Sylvia Benitez, Guadalupe, Guadalupe, Oil on canvas, 84 x 72 inch. benitez

Contributed by Jessie Rodriguez, STC Library Art Gallery

When I look at Guadalupe, Guadalupe by Sylvia Benitez I am reminded of a Sigmund Freud quote: “the mind is like an iceberg, it floats with one-seventh of its bulk above water.” The analogy works here. Like the tip of the iceberg, what can clearly be seen in Benitez’s Guadalupe, Guadalupe is a view of a natural landscape depicting an inky orange sunrise at the Guadalupe River near her home in Seguin, Texas. Though the work is skillfully painted, I’m most drawn to the part of the painting that draws the subconscious mind. The emotions and feelings lie underneath the surface like the base of the iceberg that stretches far below the ocean. Beyond what we see, landscape painting, the viewer is transported into pockets of distant shadows and allowed to discover and walk into the depths of the painting or the corners of the subconscious mind. The viewer is drawn in, transported, submerged into the memory of the previous dawns and the context of those experiences.

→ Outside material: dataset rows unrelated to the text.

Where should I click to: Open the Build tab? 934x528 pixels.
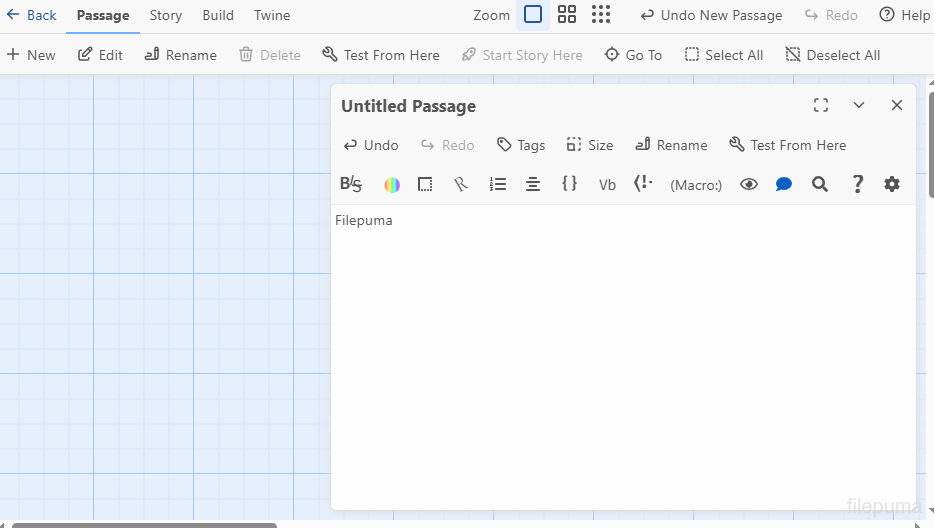218,15
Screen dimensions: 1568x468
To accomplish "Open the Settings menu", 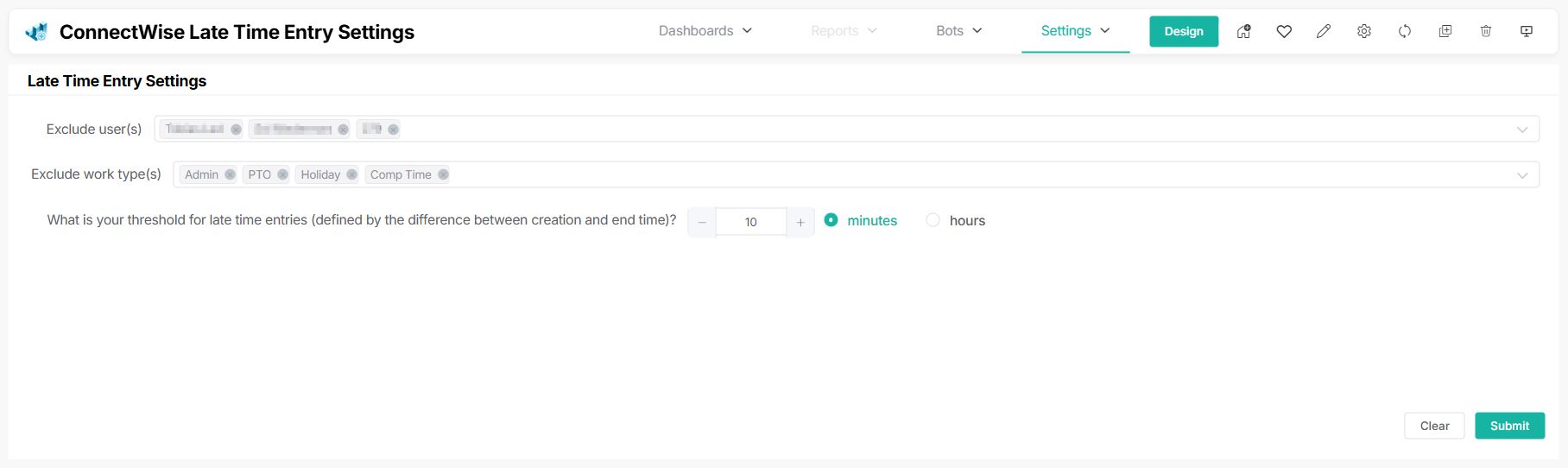I will pyautogui.click(x=1075, y=31).

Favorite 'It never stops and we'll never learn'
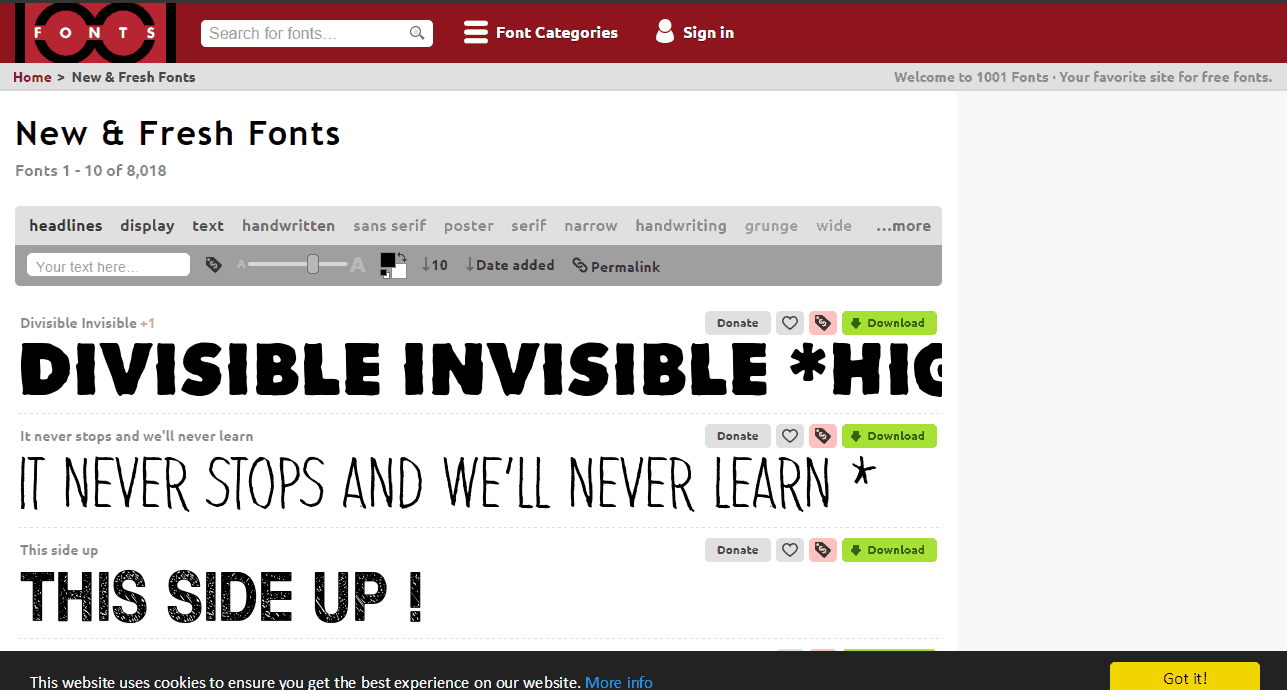point(790,436)
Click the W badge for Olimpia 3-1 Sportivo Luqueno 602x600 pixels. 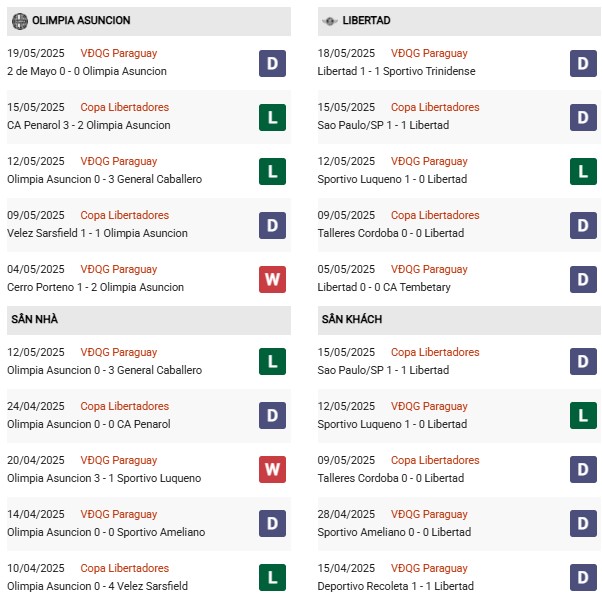click(x=272, y=469)
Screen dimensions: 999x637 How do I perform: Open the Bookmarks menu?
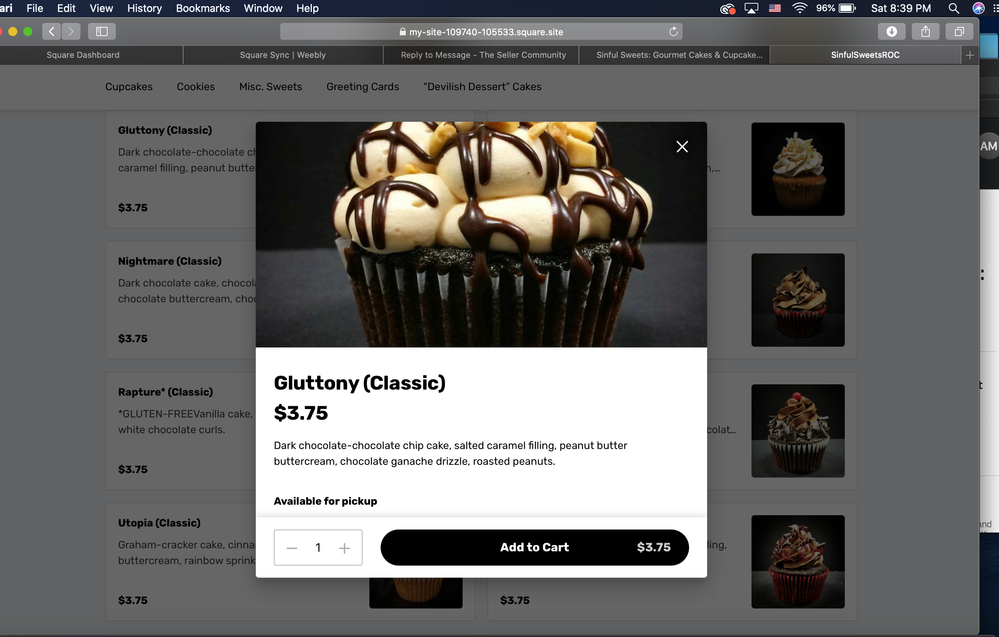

Benitez’s large scale painting alludes to the Romantic era of the 1800s and explores the vastness of the natural world in her landscape paintings. By placing the horizon line lower in the painting, she creates a dreamlike atmosphere of a bright orange morning where we can catch a glimpse into a moment in Benitez’s vision. The dreamlike environment that she paints draws the viewer into this otherworldly realm. What fascinates me about Guadalupe, Guadalupe is how sublime the nature is even with the gestural brushstroke landscape. It becomes a vehicle for expressing a range of psychological and emotional states by the artist. Although I could never know the emotions and feelings going through an artist’s mind, I can only interpret what it means to me and connect in a more spiritual way or remember a feeling that I only experienced at a certain time and place.

Sylvia Benitez trained as an abstract painter in the 1970s at the University of Maryland. She moved to NYC in 1980 and lived there for twenty years until eventually relocating to Seguin, Texas. Her painting was accepted into South Texas College’s Permanent Art Collection in 2016.